Lanjutkan Negosiasi Tarif Trump
Meski telah menyiapkan strategi untuk diversifikasi ekspor dan penguatan pasar dalam negeri, para pelaku industri tetap mendorong pemerintah untuk terus melakukan negosiasi dengan AS. HIMKI mengusulkan agar Presiden Prabowo Subianto langsung memimpin diplomasi untuk mendapatkan ruang negosiasi dengan hasil yang lebih optimal.
"Kami menyarankan dan mengusulkan agar Presiden memimpin langsung diplomasi ekonomi bilateral dengan AS, karena posisi sektor ini sangat strategis, baik dari sisi kontribusi ekspor utamanya maupun penyerapan tenaga kerja nasional," kata Abdul.
Aprisindo juga berharap pemerintah bisa melanjutkan negosiasi. Billie mengingatkan, jika kebijakan tarif tinggi ini diberlakukan secara penuh, tekanan terhadap sektor industri padat karya yang memiliki pangsa ekspor besar ke AS seperti sepatu akan semakin besar.

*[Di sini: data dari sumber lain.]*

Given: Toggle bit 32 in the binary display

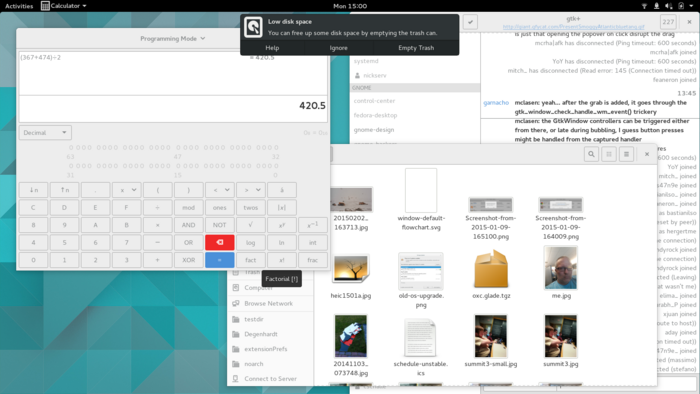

Jika tarif tinggi diberlakukan, para pembeli di AS akan mencari harga produk yang lebih murah dengan kualitas yang sama dari produk asal Indonesia. Dengan demikian, hal ini berpotensi mengurangi permintaan dan akan menurunkan produksi dari industri manufaktur.
"Keberhasilan Indonesia dalam menangani isu ini sangat bergantung pada kekuatan diplomasi ekonomi yang kuat, terukur, dan berorientasi pada kepentingan jangka panjang industri nasional," tegas Billie.